EY Israel puts staff on unpaid leave [Globes] With the spread of the [coronavirus] and the new orders in the matter issued by the Prime Minister’s Office and the Ministry of Health, management has decided on a number of additional steps, including a substantial cut in compensation for all of the firm’s partners and putting some of the firm’s employees on unpaid leave until the end of April and perhaps beyond that date. Employees not on unpaid leave will begin their Passover vacations in the coming days, lasting until April 19 and possibly longer, if necessary. The vacation will be deducted from the employees’ vacation days, but will not affect their salaries.

PCAOB grants auditors 45-day relief period from inspections [Compliance Week] KPMG audit partners were probably giving each other virtual high-fives after seeing this.

Inside KPMG’s ‘genuine dilemma’ over COVID-19 [Australian Financial Review] A KPMG staffer in the firm’s Sydney office has tested positive to COVID-19, with partners quickly informing staff but electing not to evacuate the workplace based on health advice from the NSW and federal governments. A number of staff working on the floor were unhappy at the firm’s response, comparing it unfavourably with companies that have sent employees home at the first sign of any potential exposure to COVID-19 in the workplace.

PwC donates $2.85M to coronavirus-related efforts [Accounting Today] Big Four firm PwC announced on Monday [March 23] that its PwC Charitable Foundation will donate new grants totaling $2.85 million to organizations supporting communities impacted by COVID-19.

Congress Poised to Derail Biggest Bank Accounting Change in Decades [Bloomberg Tax] The provision is tucked inside the sweeping measure (H.R. 748) passed by the Senate late Wednesday. The House is expected to vote on the [coronavirus relief] package Friday. The provision would allow banks and credit unions temporary relief from the current expected credit losses (CECL) accounting standard. It would give them until Dec. 31—or when public health officials declare the pandemic over, whichever comes first—to overhaul how they tally losses on souring loans. Large publicly traded banks were supposed to adopt the new accounting standard on Jan. 1.

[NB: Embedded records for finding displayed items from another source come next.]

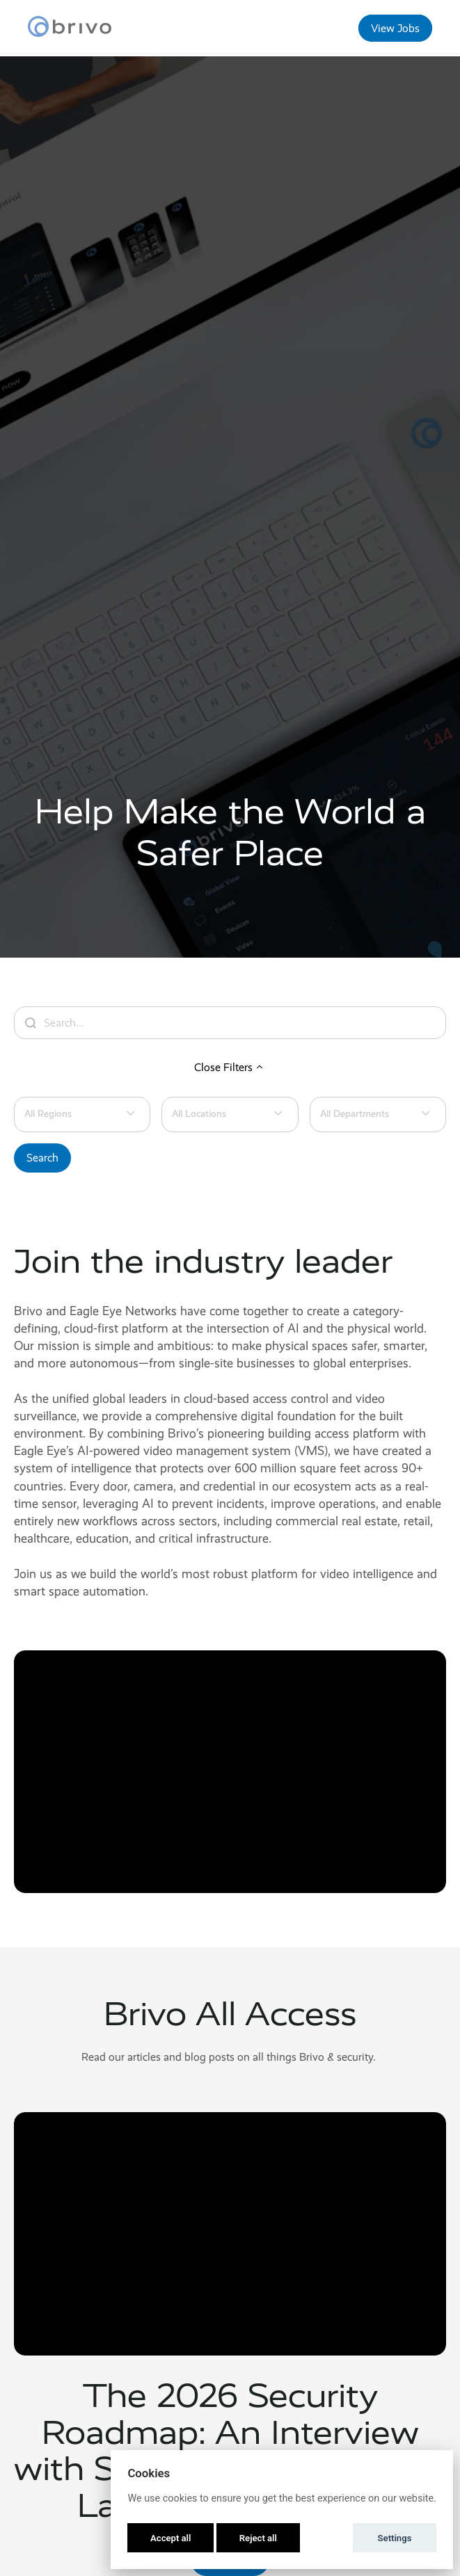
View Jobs (395, 28)
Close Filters (230, 1067)
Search (42, 1157)
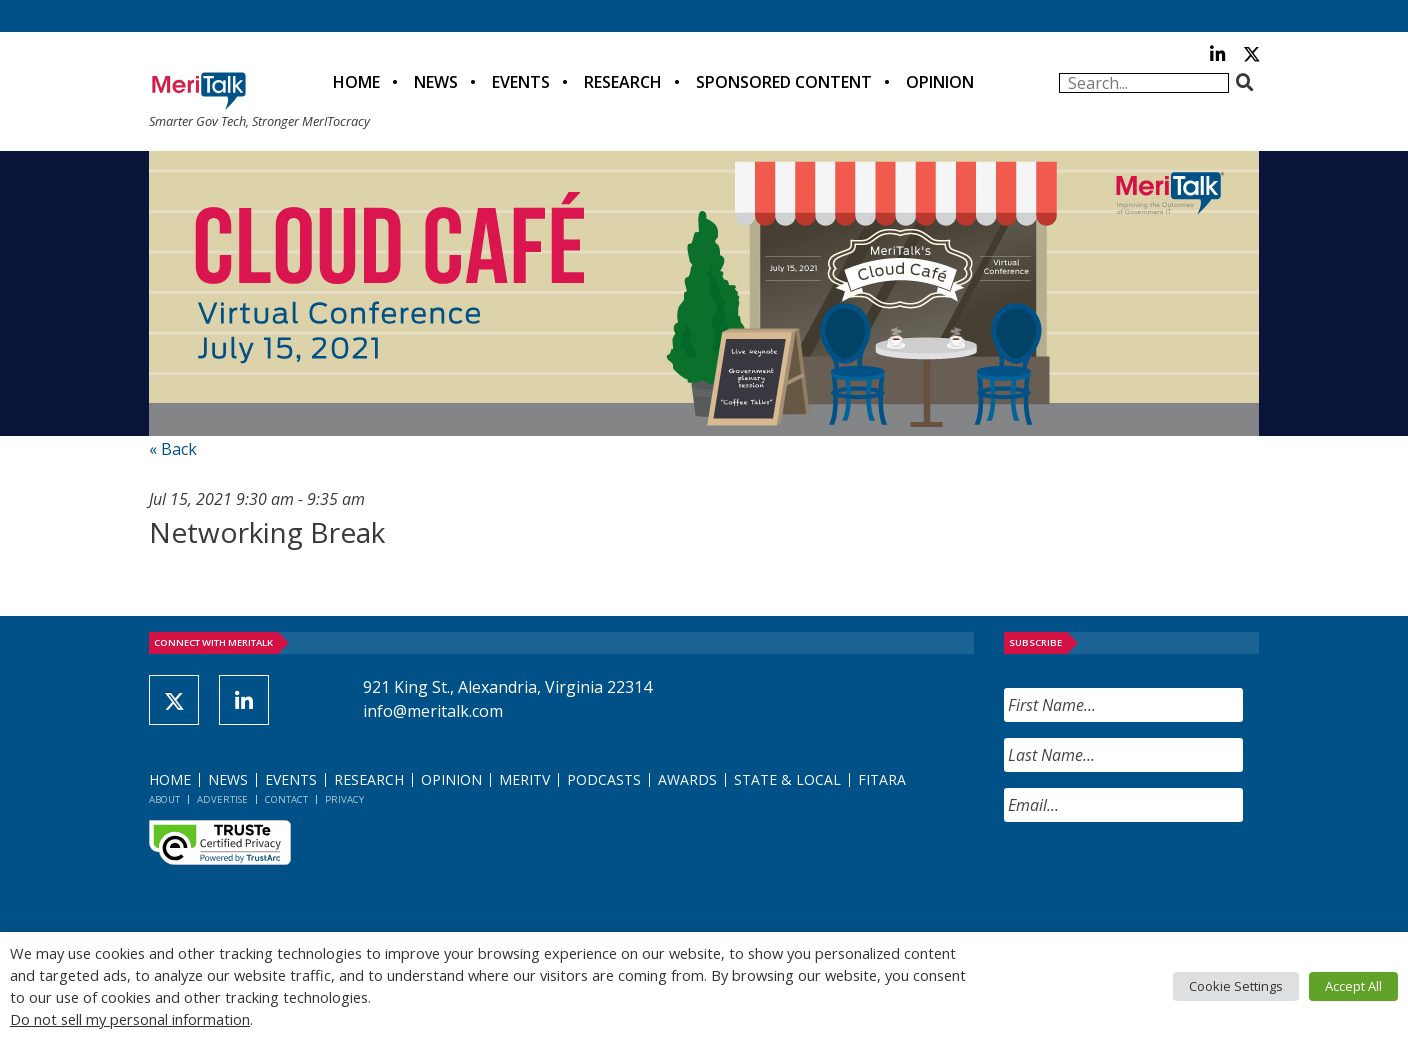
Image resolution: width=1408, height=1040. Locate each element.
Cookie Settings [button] (1236, 986)
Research (623, 82)
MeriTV (524, 779)
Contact (286, 799)
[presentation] (1156, 877)
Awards (687, 779)
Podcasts (604, 779)
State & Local (787, 779)
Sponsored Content (784, 82)
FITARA (882, 779)
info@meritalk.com (433, 711)
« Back (173, 449)
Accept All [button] (1353, 986)
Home (356, 82)
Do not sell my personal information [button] (130, 1019)
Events (521, 82)
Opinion (940, 82)
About (164, 799)
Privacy (344, 799)
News (436, 82)
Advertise (222, 799)
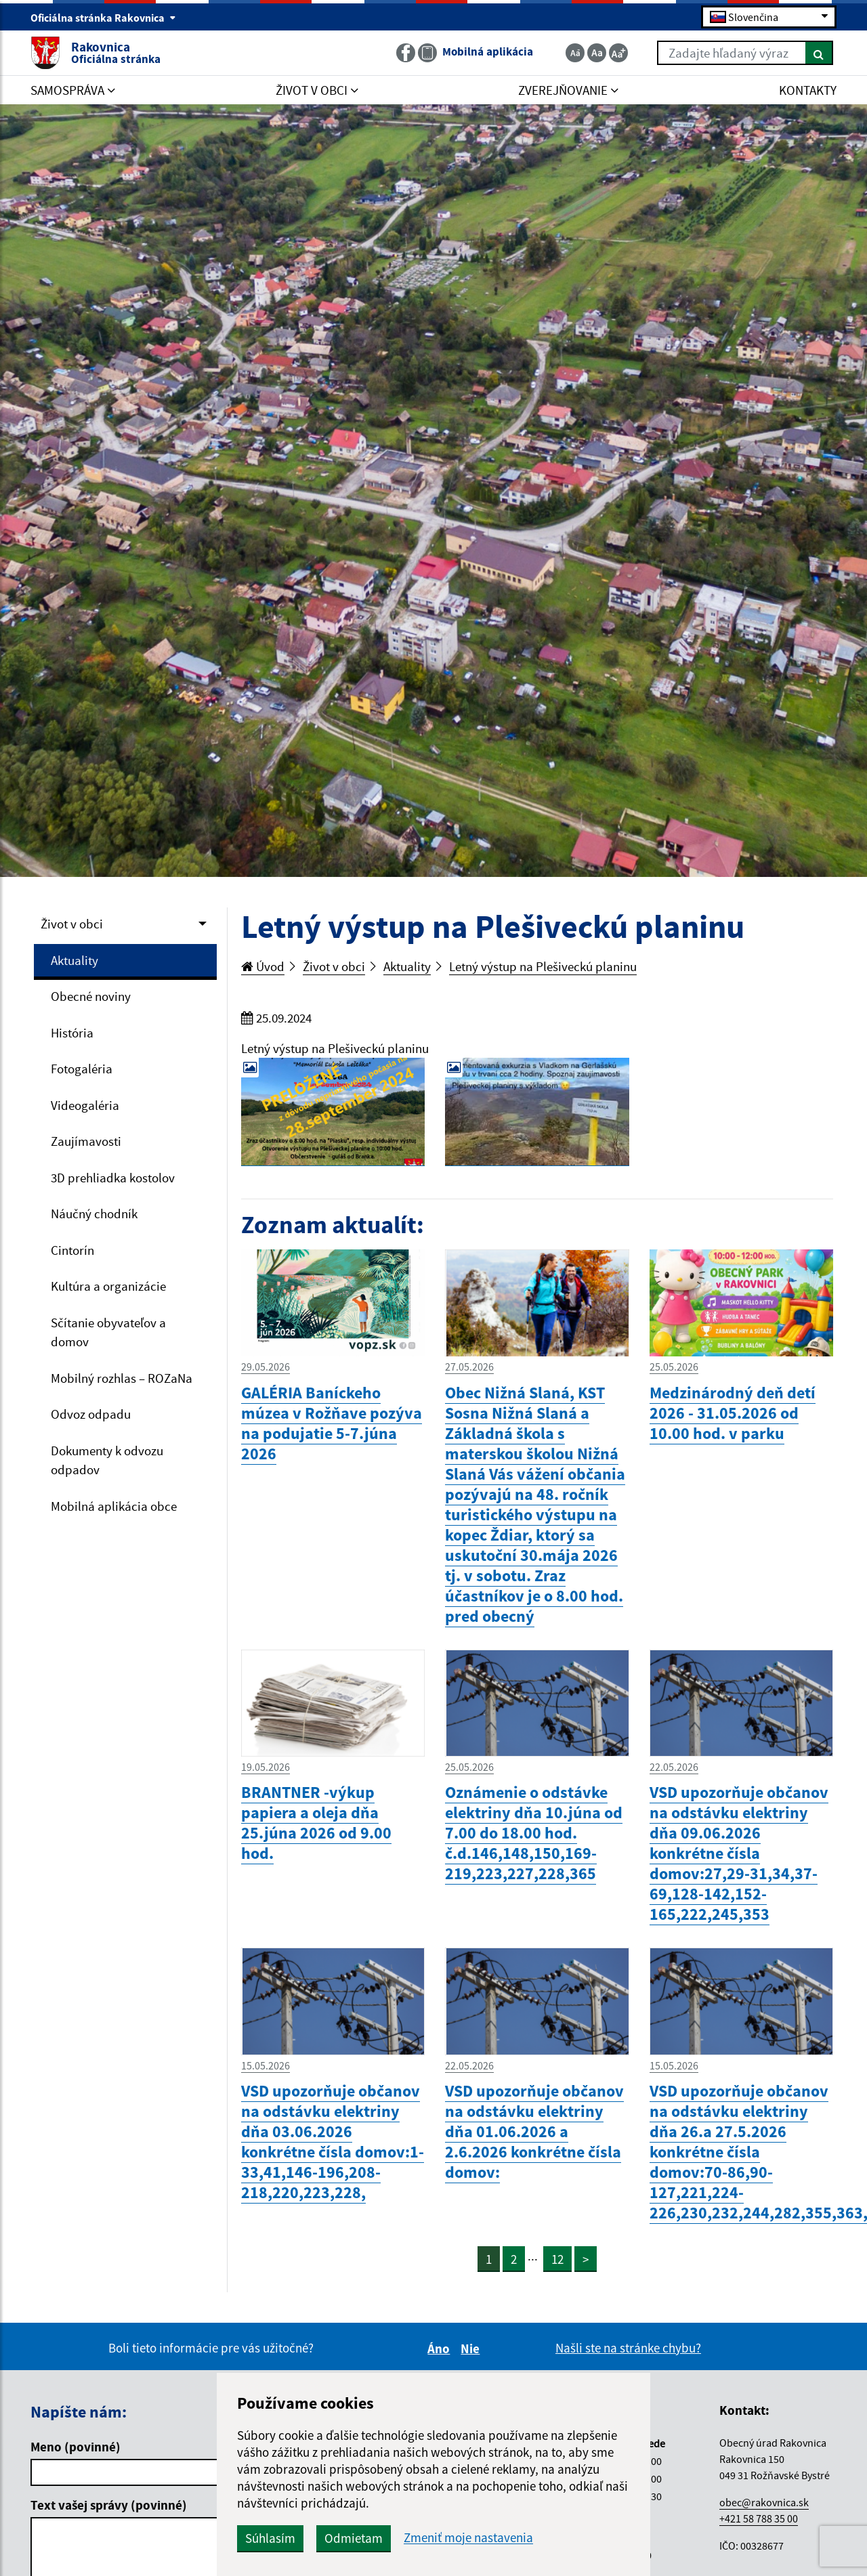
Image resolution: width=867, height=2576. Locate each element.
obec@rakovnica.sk (764, 2502)
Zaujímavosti (86, 1141)
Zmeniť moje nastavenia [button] (468, 2537)
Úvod (262, 966)
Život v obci (72, 924)
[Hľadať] (819, 53)
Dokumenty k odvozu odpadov (107, 1460)
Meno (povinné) (75, 2447)
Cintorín (72, 1250)
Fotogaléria (81, 1068)
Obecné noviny (91, 996)
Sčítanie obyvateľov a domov (108, 1332)
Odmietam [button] (353, 2538)
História (72, 1033)
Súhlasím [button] (270, 2538)
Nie (472, 2348)
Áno (440, 2348)
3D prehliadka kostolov (113, 1177)
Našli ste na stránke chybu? (628, 2348)
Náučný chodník (94, 1213)
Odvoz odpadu (91, 1414)
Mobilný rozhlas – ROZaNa (121, 1378)
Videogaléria (85, 1105)
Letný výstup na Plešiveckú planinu (543, 966)
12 (557, 2259)
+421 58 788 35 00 (758, 2518)
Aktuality (74, 960)
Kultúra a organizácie (108, 1286)
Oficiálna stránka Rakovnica (103, 17)
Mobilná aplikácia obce (114, 1506)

KPMG Canada leads Big Four in audit client gains, loses [Canadian Accountant] KPMG Canada was the only accounting firm among the Big Four to post a net gain in audit clients during 2019, according to SEDAR analysis provided to Canadian Accountant by Audit Analytics, an independent research provider based in the United States. With 24 new client gains and 16 client departures, KPMG Canada posted a net total of eight gains, while its competitors (Deloitte Canada, EY Canada, and PwC Canada) all posted net losses.

One of Chicago’s largest accounting firms gets a new CEO [Crain’s Chicago Business] Mark Baer has been named the new CEO of Crowe, a Chicago-based accounting firm that’s one of the largest in the nation. Baer, who has been a partner in the firm based in Ohio, will take over in April 2021, succeeding James Powers, who has had the position since 2014.